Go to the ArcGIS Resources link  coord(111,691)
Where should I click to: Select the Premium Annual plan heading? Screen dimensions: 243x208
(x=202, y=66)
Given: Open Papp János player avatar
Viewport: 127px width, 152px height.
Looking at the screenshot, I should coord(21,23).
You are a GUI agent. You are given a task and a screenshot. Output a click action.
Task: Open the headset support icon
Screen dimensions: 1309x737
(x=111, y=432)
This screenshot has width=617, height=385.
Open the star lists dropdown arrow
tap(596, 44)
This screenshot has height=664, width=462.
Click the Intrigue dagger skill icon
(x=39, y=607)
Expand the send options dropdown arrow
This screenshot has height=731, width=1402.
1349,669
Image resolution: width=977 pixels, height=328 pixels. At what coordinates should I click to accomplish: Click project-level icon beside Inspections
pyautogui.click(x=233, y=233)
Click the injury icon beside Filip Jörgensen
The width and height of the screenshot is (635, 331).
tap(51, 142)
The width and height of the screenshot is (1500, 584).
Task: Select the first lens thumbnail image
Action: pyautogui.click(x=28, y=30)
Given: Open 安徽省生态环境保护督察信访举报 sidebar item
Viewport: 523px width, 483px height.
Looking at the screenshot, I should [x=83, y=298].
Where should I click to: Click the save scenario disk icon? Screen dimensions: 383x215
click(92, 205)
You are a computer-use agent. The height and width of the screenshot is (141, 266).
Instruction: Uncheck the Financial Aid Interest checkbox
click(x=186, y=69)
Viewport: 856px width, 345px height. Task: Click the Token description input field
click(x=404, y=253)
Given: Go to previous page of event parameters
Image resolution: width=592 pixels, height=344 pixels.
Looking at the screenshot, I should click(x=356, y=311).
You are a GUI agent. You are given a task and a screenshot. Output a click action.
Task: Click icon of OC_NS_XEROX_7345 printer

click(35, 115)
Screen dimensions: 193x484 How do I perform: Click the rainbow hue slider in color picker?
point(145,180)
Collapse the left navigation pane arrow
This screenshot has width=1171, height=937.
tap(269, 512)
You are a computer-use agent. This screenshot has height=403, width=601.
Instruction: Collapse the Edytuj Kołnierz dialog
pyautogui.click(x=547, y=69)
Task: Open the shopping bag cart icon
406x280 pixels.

Work item — An acceptable answer repeats every entry exactly, with nothing omitted.

Result of the exercise —
Go to the ArcGIS Resources link  coord(111,691)
Where should I click to: Select the Premium Annual plan heading? Screen dimensions: 243x208
(x=202, y=66)
Given: Open Papp János player avatar
Viewport: 127px width, 152px height.
Looking at the screenshot, I should coord(21,23).
You are a GUI agent. You are given a task and a screenshot. Output a click action.
Task: Open the headset support icon
Screen dimensions: 1309x737
(x=111, y=432)
This screenshot has width=617, height=385.
Open the star lists dropdown arrow
tap(596, 44)
This screenshot has height=664, width=462.
Click the Intrigue dagger skill icon
(x=39, y=607)
Expand the send options dropdown arrow
This screenshot has height=731, width=1402.
1349,669
Image resolution: width=977 pixels, height=328 pixels. At what coordinates should I click to accomplish: Click project-level icon beside Inspections
pyautogui.click(x=233, y=233)
Click the injury icon beside Filip Jörgensen
The width and height of the screenshot is (635, 331).
tap(51, 142)
The width and height of the screenshot is (1500, 584).
Task: Select the first lens thumbnail image
Action: pyautogui.click(x=28, y=30)
Given: Open 安徽省生态环境保护督察信访举报 sidebar item
Viewport: 523px width, 483px height.
Looking at the screenshot, I should [x=83, y=298].
Where should I click to: Click the save scenario disk icon? Screen dimensions: 383x215
click(92, 205)
You are a computer-use agent. The height and width of the screenshot is (141, 266).
Instruction: Uncheck the Financial Aid Interest checkbox
click(x=186, y=69)
Viewport: 856px width, 345px height. Task: Click the Token description input field
click(x=404, y=253)
Given: Go to previous page of event parameters
Image resolution: width=592 pixels, height=344 pixels.
Looking at the screenshot, I should click(x=356, y=311).
You are a GUI agent. You are given a task and a screenshot. Output a click action.
Task: Click icon of OC_NS_XEROX_7345 printer

click(35, 115)
Screen dimensions: 193x484 How do I perform: Click the rainbow hue slider in color picker?
point(145,180)
Collapse the left navigation pane arrow
This screenshot has width=1171, height=937.
tap(269, 512)
You are a computer-use agent. This screenshot has height=403, width=601.
Instruction: Collapse the Edytuj Kołnierz dialog
pyautogui.click(x=547, y=69)
Task: Open the shopping bag cart icon
406x280 pixels.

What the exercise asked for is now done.